A little over a month after leaving Smith, Donald was named the new head football coach at Smithfield-Selma High School. He inherits a program there that has gone 1-10 each of the last three seasons and 8-102 for the last 10 years.

Smithfield-Selma hasn’t had a winning season in football in 12 years.

Karcher, a graduate of Wittenberg University in Springfield, Ohio, has worked as a football coach at a number of area high schools.

He spent two years at South View Middle School when he first came to the area, following that with a short stay at Cape Fear High School. From there he went to Triton High School, then returned to Cumberland County for a couple of years on the Pine Forest High School staff.He has served as an offensive coordinator and spent his years at Pine Forest coaching the offensive line.

In addition to being impressed with the history at E.E. Smith, Karcher said he found the community to be strong, along with the Golden Bull alumni association.

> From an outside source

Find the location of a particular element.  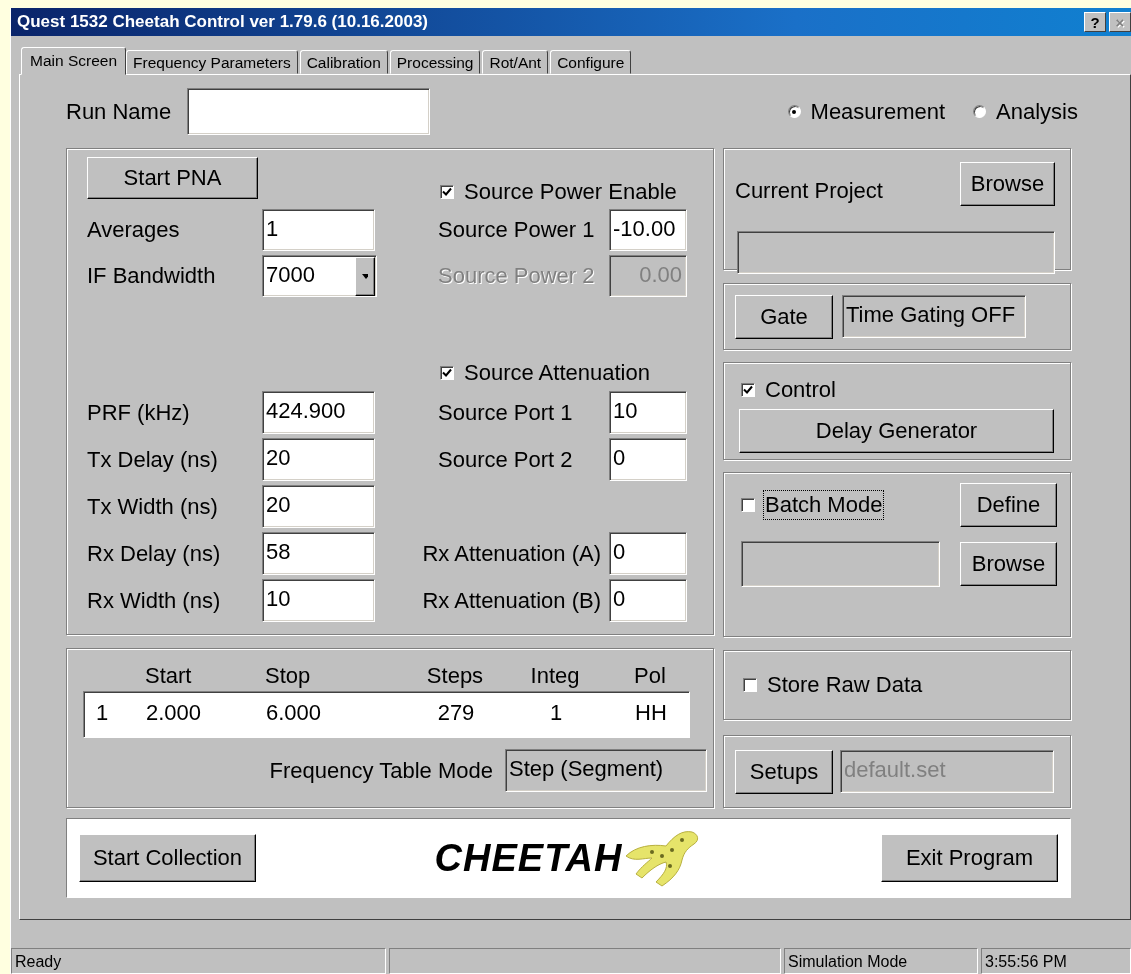

text-field: -10.00 is located at coordinates (648, 230).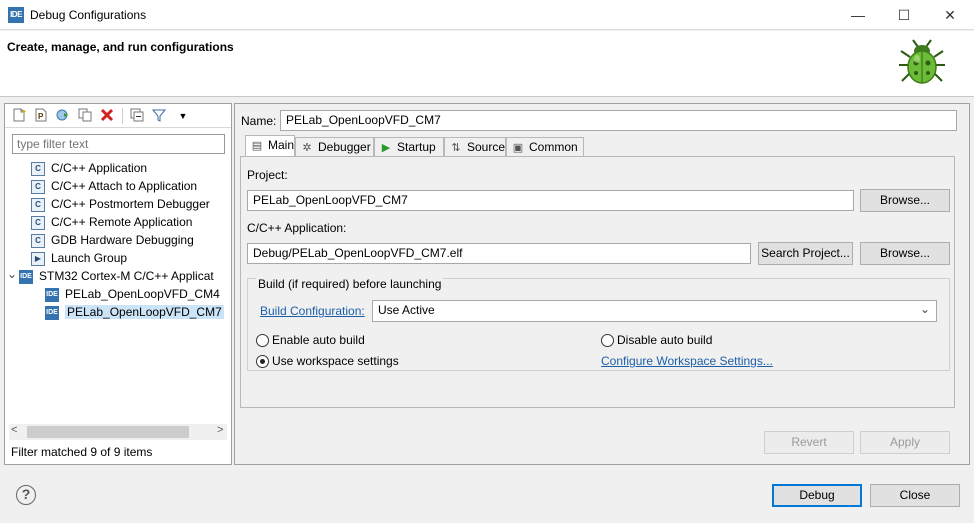 This screenshot has height=523, width=974. I want to click on tree-item: ⌄ IDE STM32 Cortex-M C/C++ Applicat, so click(110, 276).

“The backing for the program is there,’’ he said. “They have the kids, they have the athletes, to be successful.’’

But one area where Smith is clearly lacking is raw numbers of students. According to the latest average daily membership figures provided by the North Carolina High School Athletic Association, E.E. Smith is the smallest of the 10 public senior high schools in Cumberland County that field athletic teams.

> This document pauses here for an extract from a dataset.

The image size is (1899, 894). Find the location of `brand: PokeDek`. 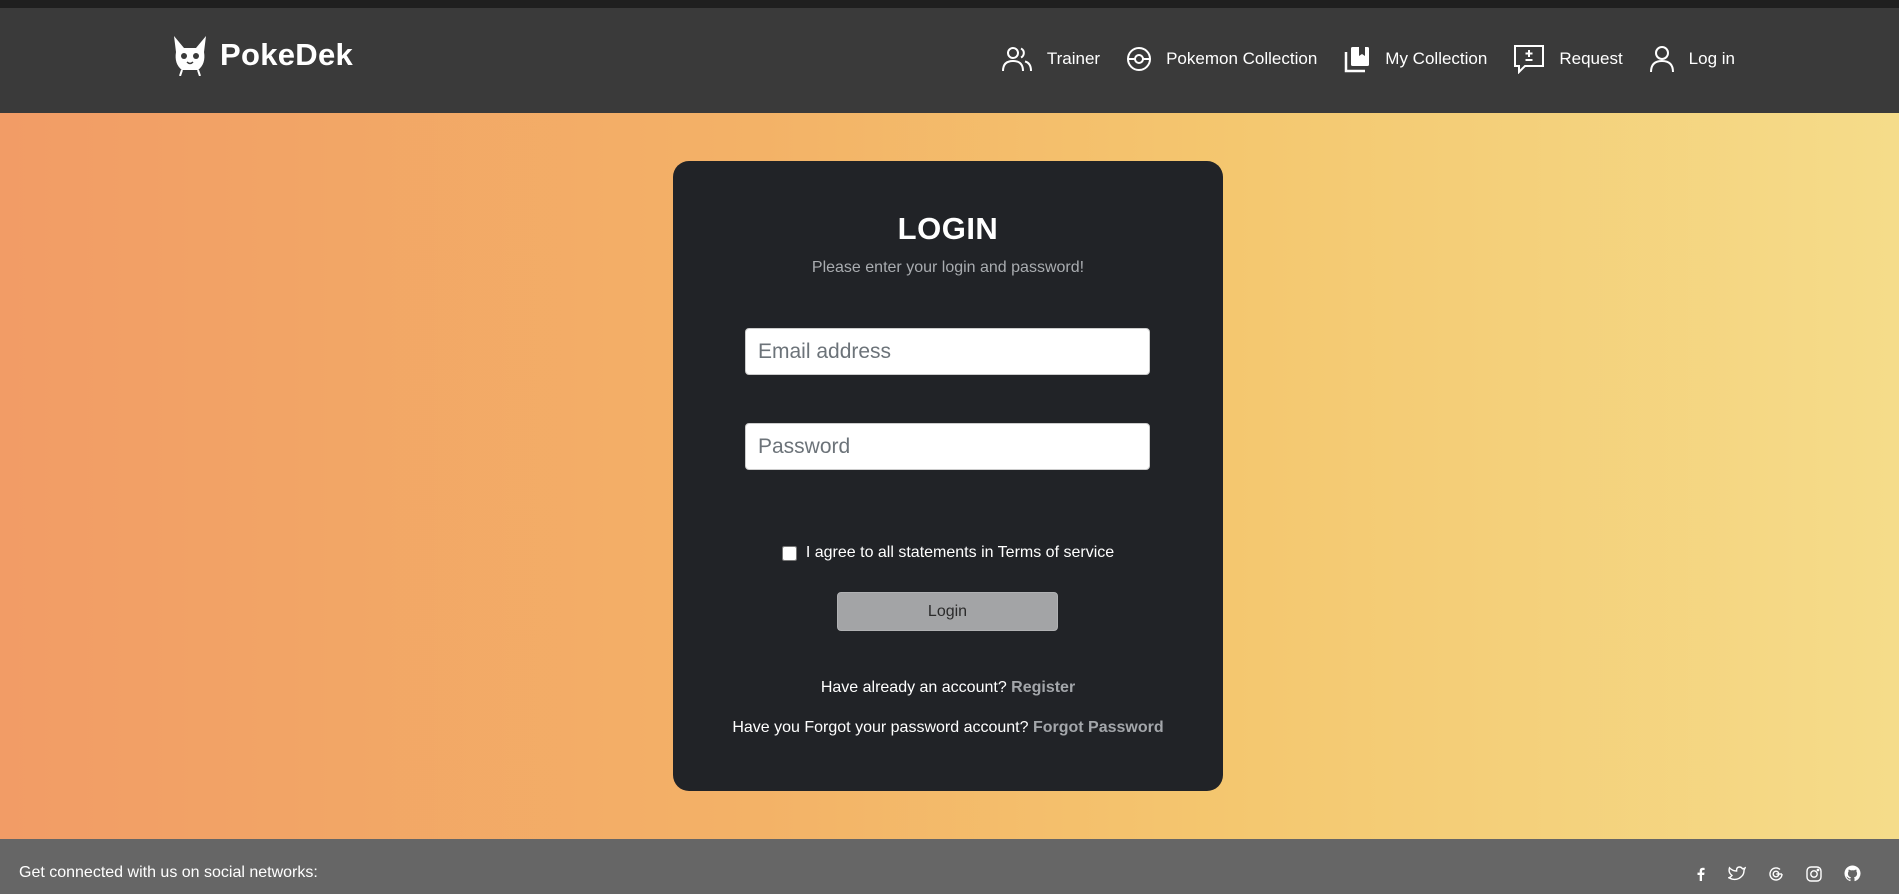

The Golden Bulls have an enrollment of 1,153 students, which makes them, along with Douglas Byrd High School, the only schools in the county with under 1,200 students enrolled.

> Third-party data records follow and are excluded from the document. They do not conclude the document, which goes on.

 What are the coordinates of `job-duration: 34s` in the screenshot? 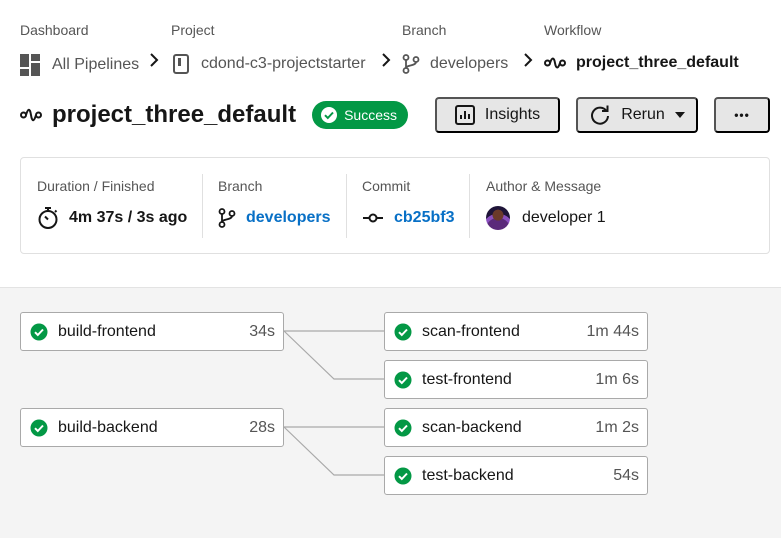 It's located at (262, 331). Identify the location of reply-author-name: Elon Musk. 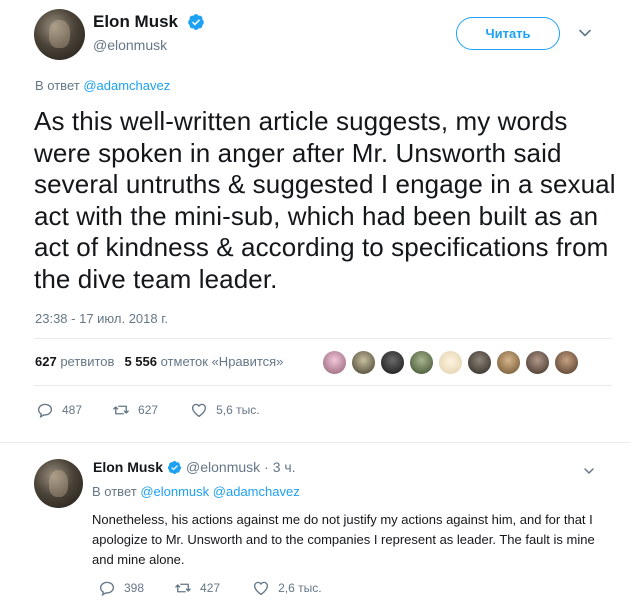
(128, 467).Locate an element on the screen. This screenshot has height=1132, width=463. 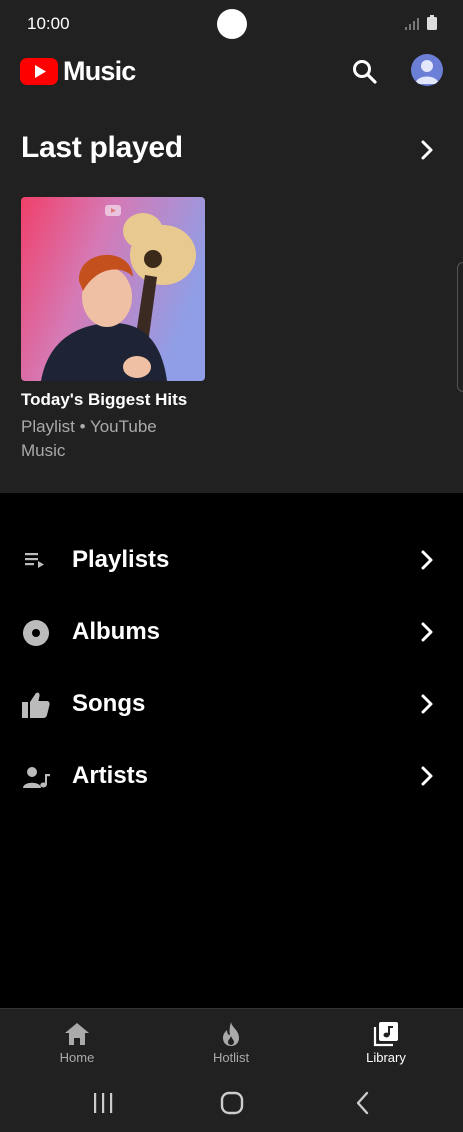
account-avatar-button is located at coordinates (427, 70).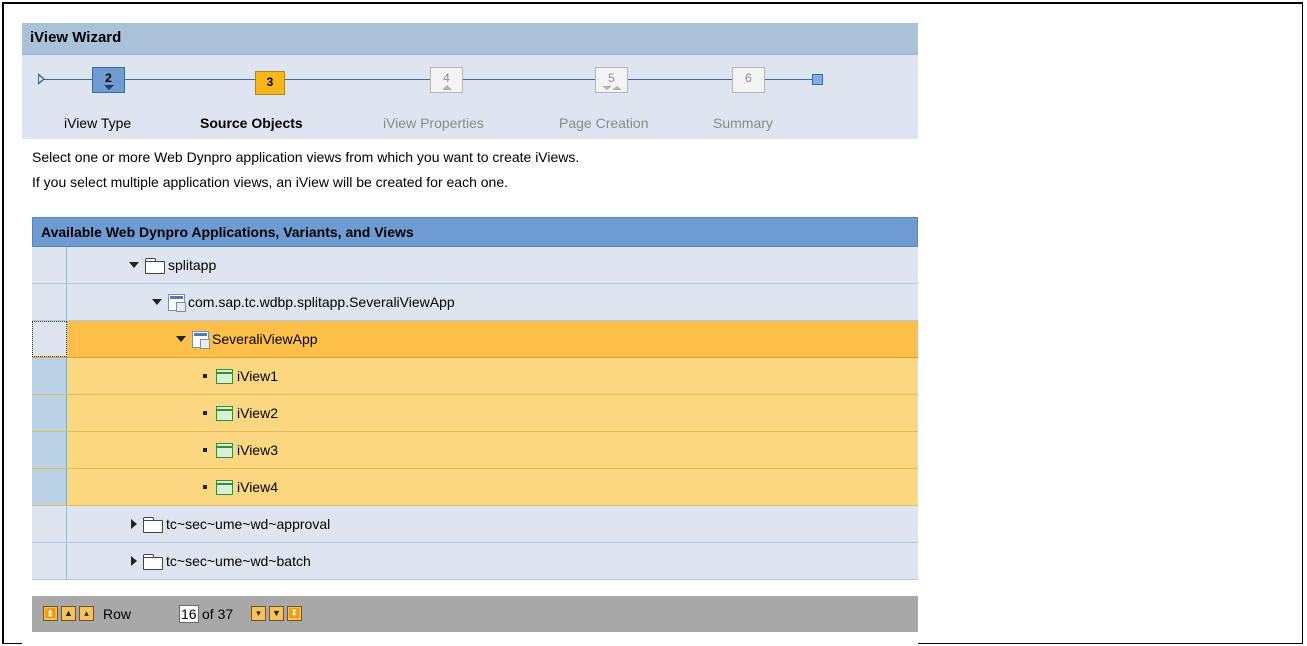 This screenshot has width=1307, height=646. I want to click on row-count-label: of 37, so click(218, 614).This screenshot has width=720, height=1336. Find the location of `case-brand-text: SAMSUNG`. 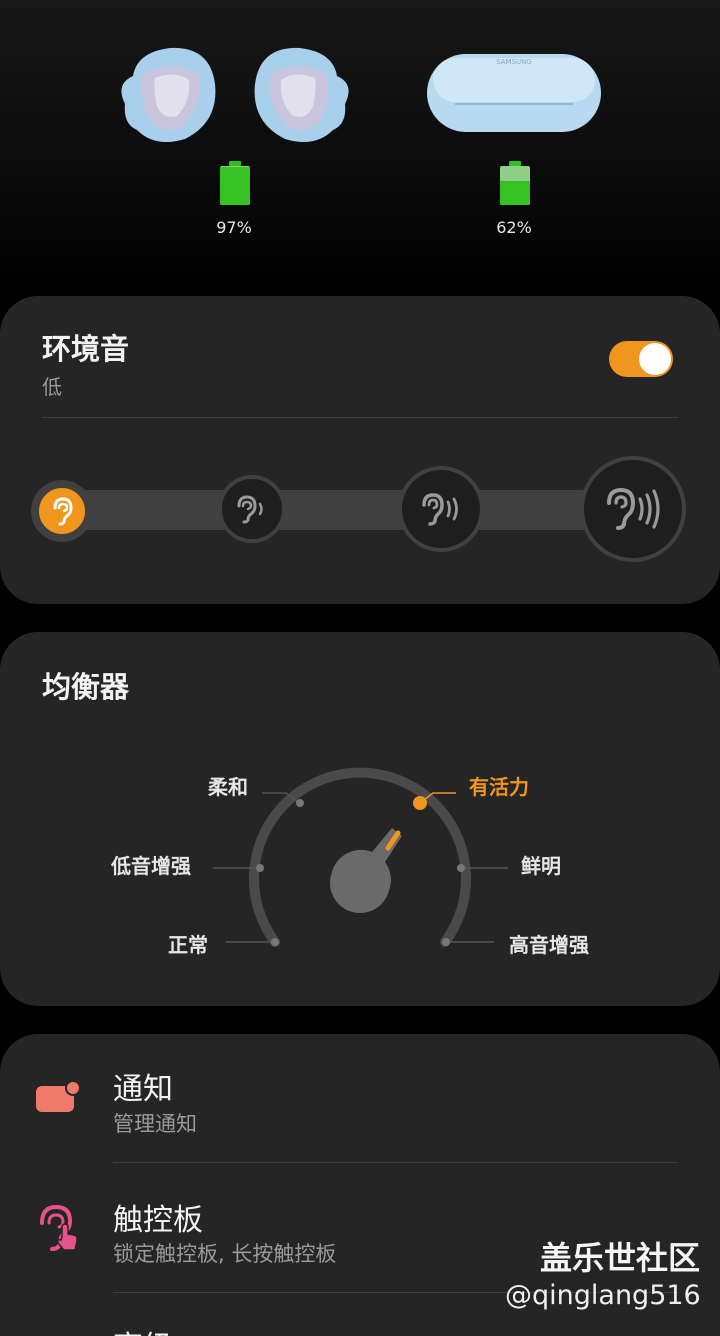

Four Cumberland County schools that are also members of the Patriot Athletic Conference with Cape Fear — Pine Forest, South View, Gray’s Creek and Cape Fear — have enrollments topping 1,500 students. Pine Forest has 1,705 with South View at 1,642.

“Obviously, the numbers do make it a little bit more interesting, a little bit more difficult,’’ Karcher said. But he is hopeful that with some success on the field, he will be able to attract as many candidates as possible to come out for the football team.

As far as offensive philosophy, he describes himself as a ball-control coach. “I’m definitely going to have a good running game in place,’’ he said. “We also have enough athletes that we’ll throw the football around and kind of spread some people out when we need to.’’

Defensively he said he prefers downhill, physical football with players that will fly around and make plays.

Karcher said he’s hopeful to be working at E.E. Smith as quickly as possible so he can began offseason workouts with his new players during the offseason skill development periods.

He said E.E. Smith principal Donell Underdue and Pine Forest principal David Culbreth are working together to make it possible for him to begin his new role at E.E. Smith before the end of the current school year.

It is too early in the process, Karcher said, to try and speculate on any changes forthcoming with his assistant coaching staff at Smith. He said he will try to determine the best course of action concerning the staff as the situation progresses.

Karcher feels the timing of his hire bodes well for giving him the maximum amount of time to work with his players during the spring offseason along with the summer to make the installation of his offensive and defensive schemes go as smoothly as possible for his team.

The last dead period of the school year before summer began Feb. 12 and ends March 3. During dead periods, all sports that are out of season are not allowed to hold so-called skill development sessions.

Karcher is hopeful that by March 3 he will be on campus at E.E. Smith and be able to begin working with his new team.

“We’ll recruit the hallways and get more guys out playing,’’ he said. “We want to hit the ground running come spring and summer ball.’’

The first official playing date for the 2020 high school football season for NCHSAA member schools is Aug. 17.